FF AQL (FF Aquilae). Aquila is known for many things, among them
a beautiful part of the Milky Way and the
first-known Cepheid
variable, Eta Aquilae, discovered by
Edward Pigott in 1786. If things were fair, Cepheids (class F and
G supergiants that
typically vary by a magnitude or so over periods of several days)
should be called Aquilids instead of being named after the second
to be found, Delta Cephei (by John Goodricke shortly thereafter).
But things aren't fair and the variables remain "Cepheids," which
are critically important to the establishment of the cosmic distance
ladder and the structure of the Universe. A Cepheid's variation
period is strongly linked to its luminosity, or absolute magnitude,
the magnitude a star would have at a standard distance of 32.6 light
years. Comparison of absolute and apparent magnitudes then gives
the precious distance of the Cepheid and of the assembly to which
it belongs. The relation was discovered in 1912 at Harvard by
Henrietta Leavitt. While fourth magnitude Eta Aql, eight degrees
south of Altair, dominates Aquila's Cepheid scene, it's not the only
one visible to the naked eye.

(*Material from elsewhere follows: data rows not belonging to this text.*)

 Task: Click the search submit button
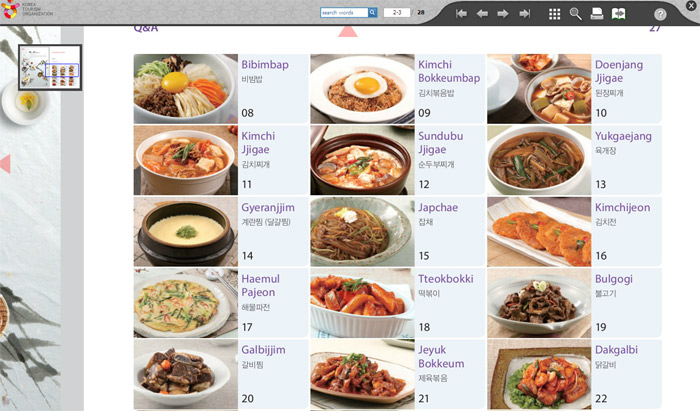(x=373, y=13)
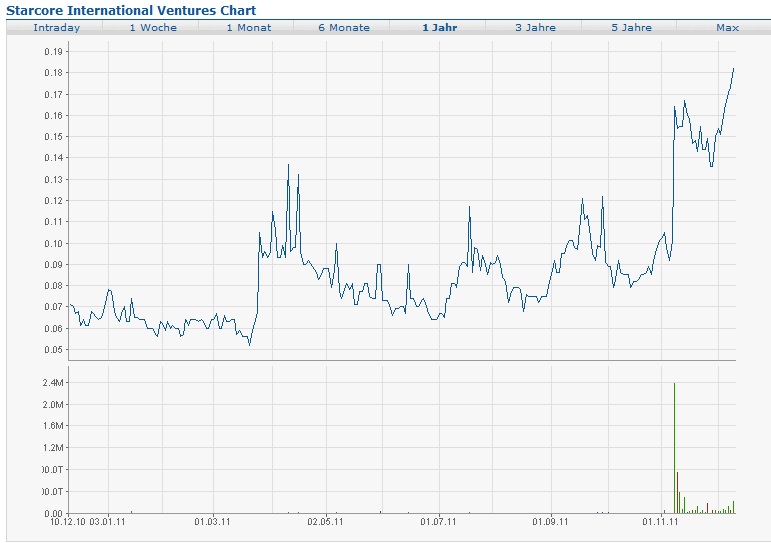The image size is (771, 543).
Task: Click the 01.03.11 date axis label
Action: point(213,521)
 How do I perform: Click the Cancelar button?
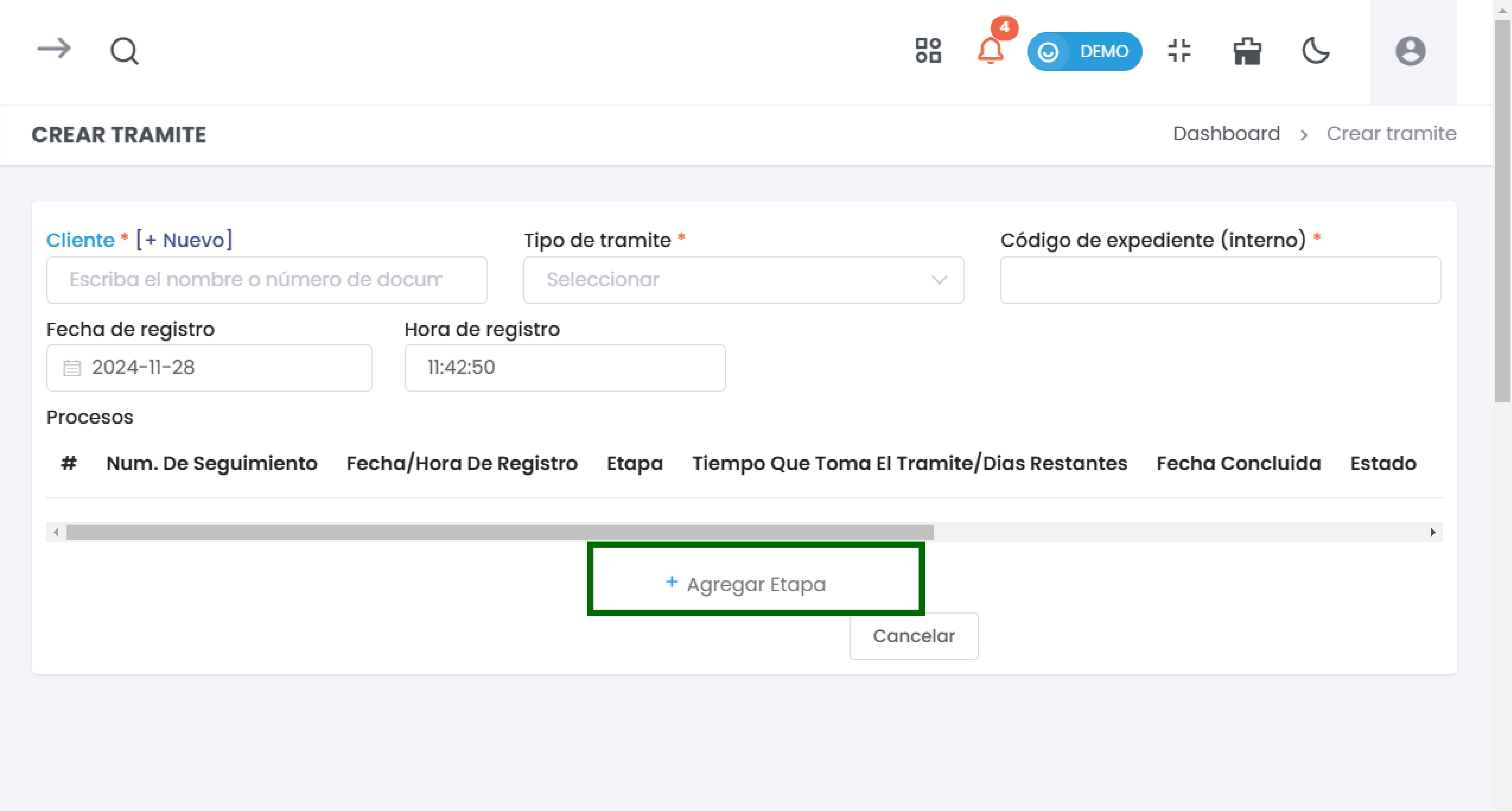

In the far northwestern corner of the
constellation lies the fifth magnitude
(averaging 5.38) class F (nominally F8) supergiant FF Aquilae, known
best by its two-letter variable-star name. The star's a bit of a
curiosity as it varies by only a few tenths of a magnitude (5.20 to
5.55, the class going from F5 to G0) over a period of 4.471 days
(increasing at a rate of 0.07 seconds per year), the size of the
variation notably less than usual. Perhaps that's why it took so
long to find its variability, the name way down the list in discovery order within the constellation. While most Cepheids have
light curves (plots of magnitude vs. time) characterized by a rapid
rise in brightness followed by a longer fall, FF's curve is more
sinusoidal, making it into an "s-Cepheid" that does not fit the usual
period-luminosity relation.
One of the serious problems in the use of Cepheids to get distances,
or to calibrate the period-luminosity relation using Cepheids of
known distance, is the contamination of their light from companions
or stars in the line of sight. FF Aql has three of them, a visual
ninth magnitude neighbor at
a separation of 6.8 seconds of arc, a sixth magnitude companion at
around 0.2 seconds, and a spectroscopic one (ninth
magnitude?) with a period of 3.93 years. After removing their light
and correcting for 0.73 magnitudes of dimming by interstellar dust, FF Aql's visual
magnitude is actually 4.78. Two disparate distances, 1545 light
years from Hipparcos satellite parallax and 1160 from
Hubble's Fine Guidance Sensor, give the adopted distance of 1355
light years. A temperature of 6195 Kelvin indicates little
correction for infrared or ultraviolet. The star's mean luminosity
then sits right at 1600 Suns, which together
with temperature yields a radius of 35 times solar. A direct measure
of angular radius shows 39 times solar, not a bad match given the
uncertainty in distance and the variable radius of the pulsating
star. Application of theory yields a mass of six Suns. The removal
of the contamination reveals the asymmetry of a classical,
non-s-Cepheid. The standard period luminosity relation is then
applicable and yields an absolute magnitude of -3.25, which with the
corrected apparent visual magnitude shows the star to be 1315 light
years away, very close to the above average and a highly satisfactory
result. Meanwhile, back at the system, the three companions from
inside out should be close to dwarf classes M2, K2, and M1
with masses of 0.8 solar for the K dwarf and 0.5 for the M stars.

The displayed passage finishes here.